- [Exercise brief]: Give again only the lines from the line that holds "This screenshot has width=1029, height=517." to the end of the data, inclusive, omitting all pictures.

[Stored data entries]
######

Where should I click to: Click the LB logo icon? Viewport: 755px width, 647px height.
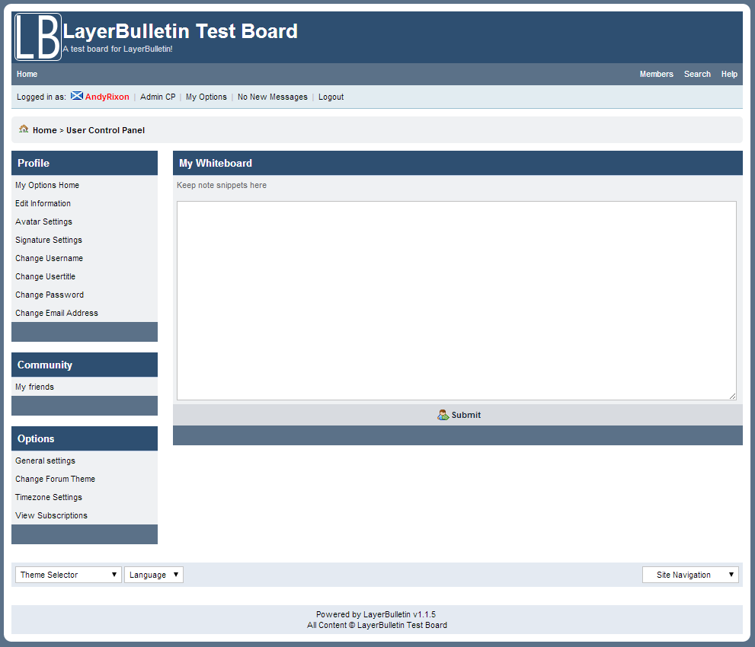pyautogui.click(x=37, y=36)
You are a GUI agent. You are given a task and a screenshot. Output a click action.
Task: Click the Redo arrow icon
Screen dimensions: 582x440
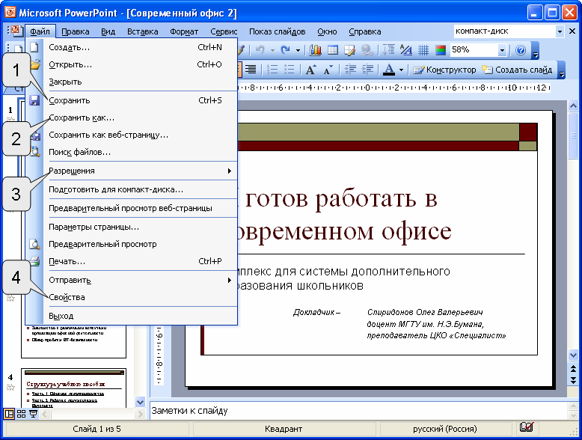(x=285, y=50)

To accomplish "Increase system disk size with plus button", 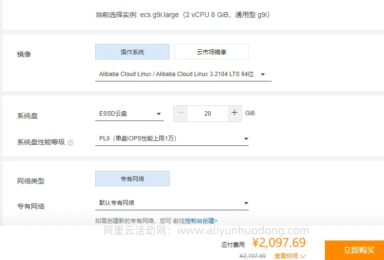I will tap(235, 113).
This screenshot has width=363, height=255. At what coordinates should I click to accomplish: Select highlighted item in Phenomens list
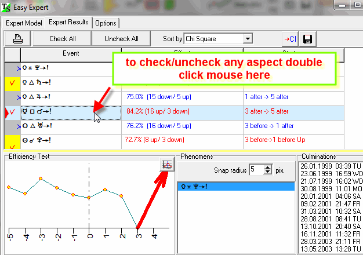click(x=235, y=187)
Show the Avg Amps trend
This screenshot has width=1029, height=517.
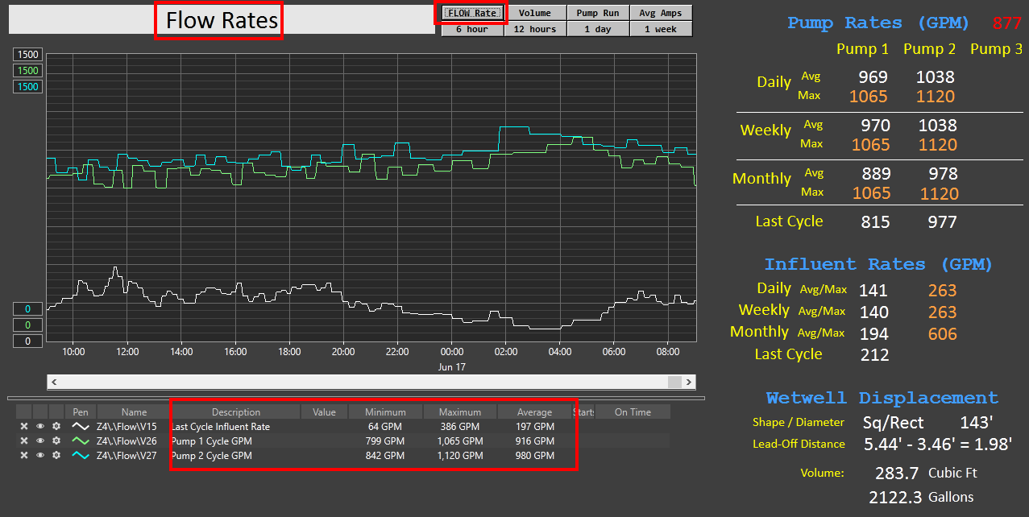660,13
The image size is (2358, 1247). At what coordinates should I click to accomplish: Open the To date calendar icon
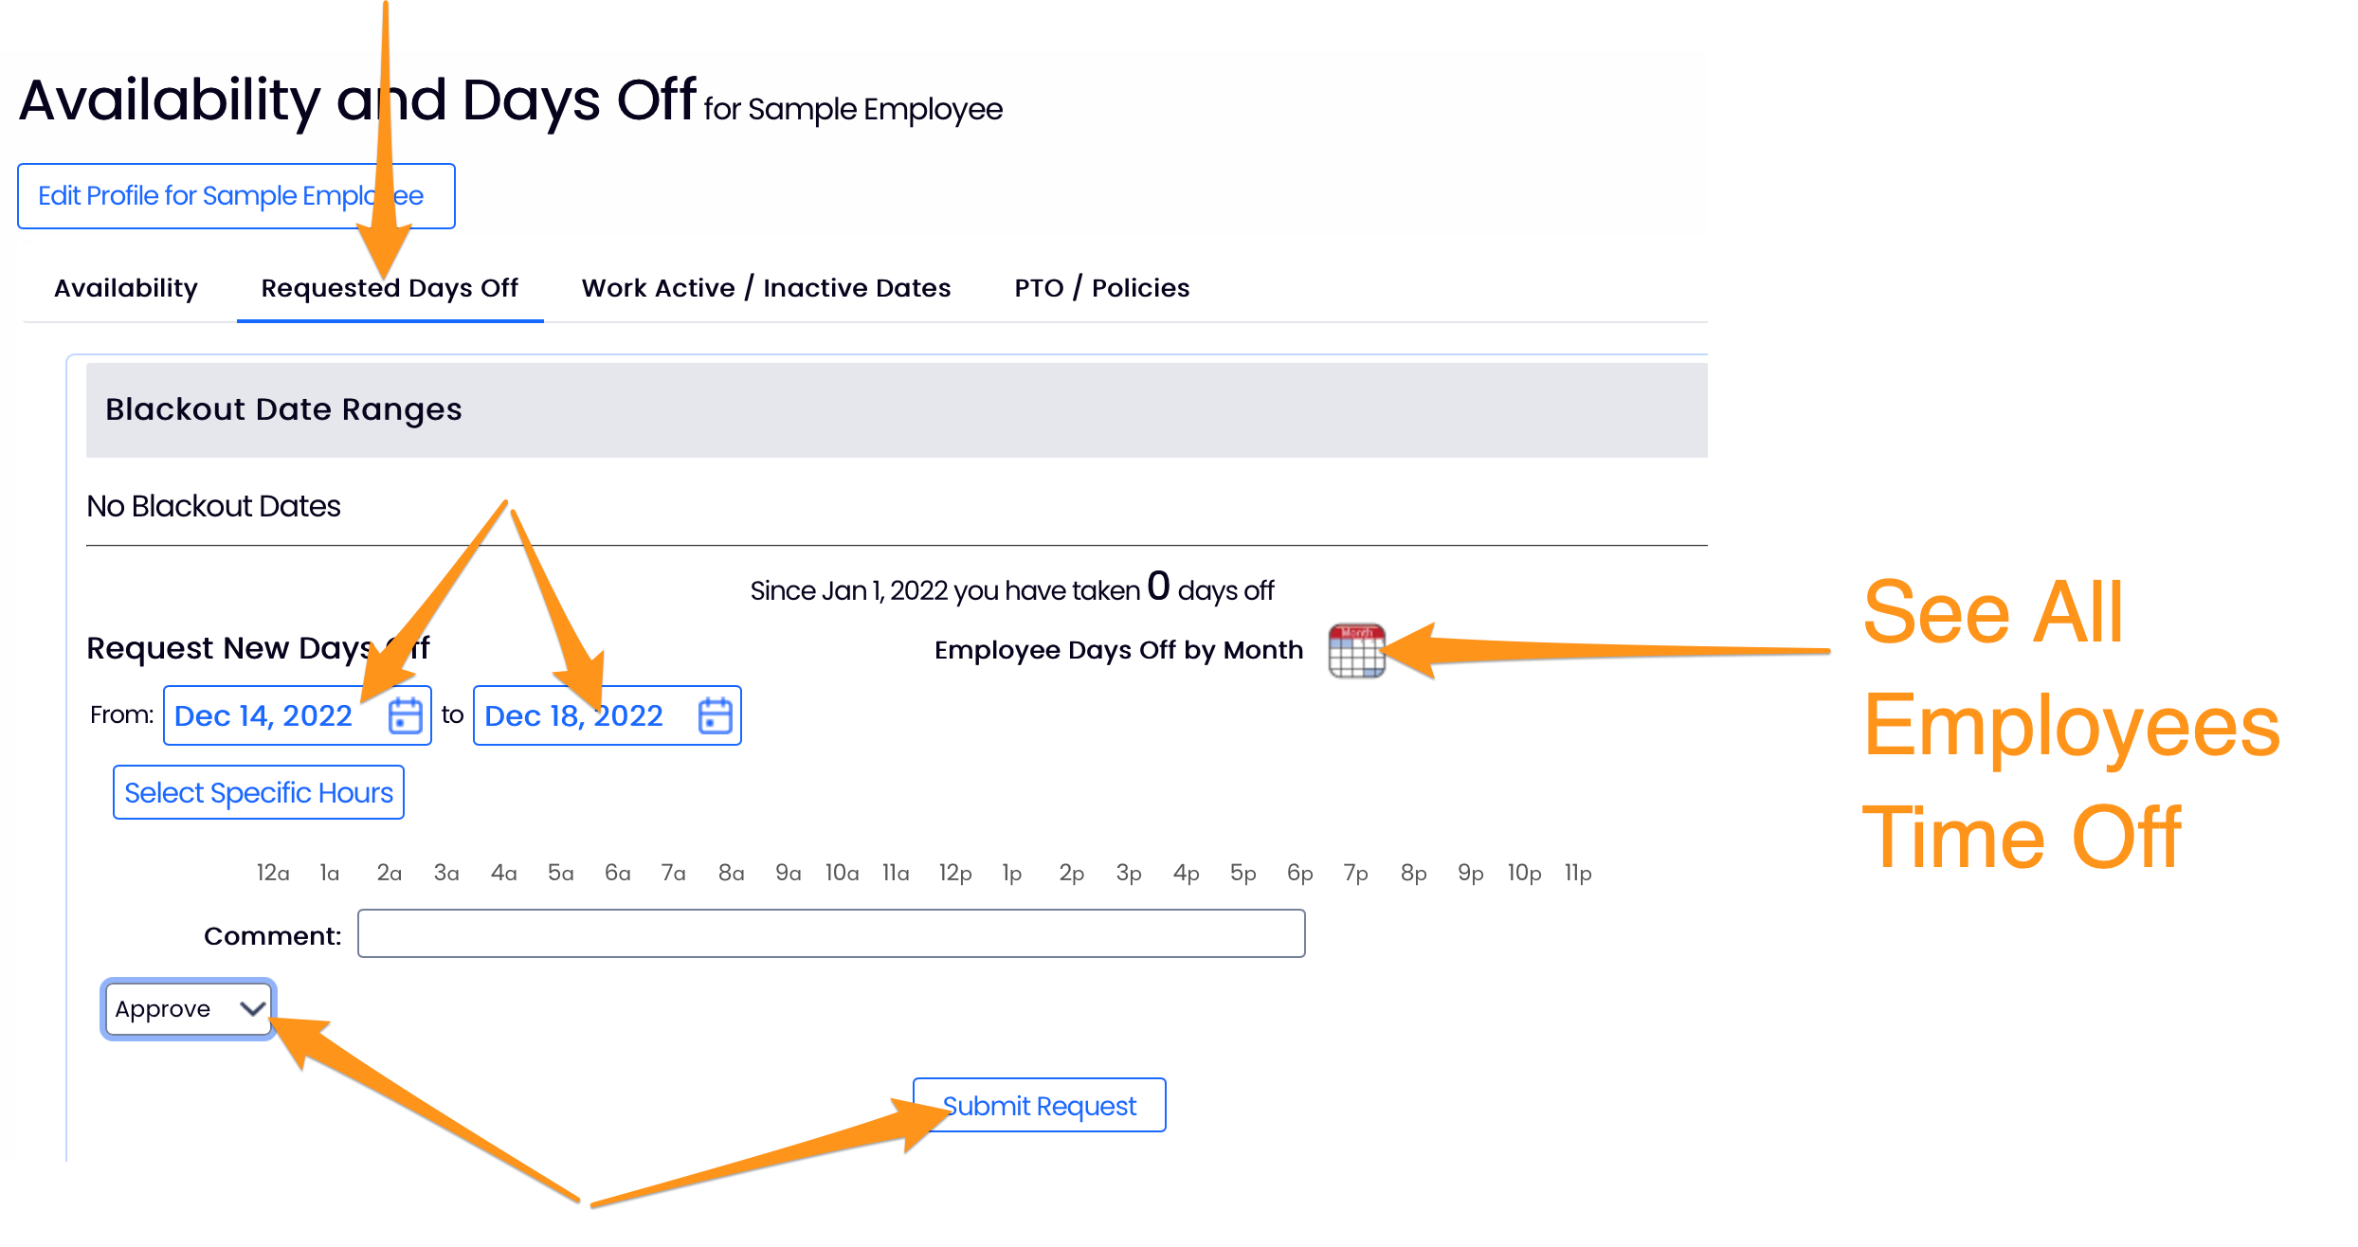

######

- [Answer for the task]:
This screenshot has width=1029, height=517.
660,13
The image size is (2358, 1247). At what coordinates should I click to accomplish: Open the To date calendar icon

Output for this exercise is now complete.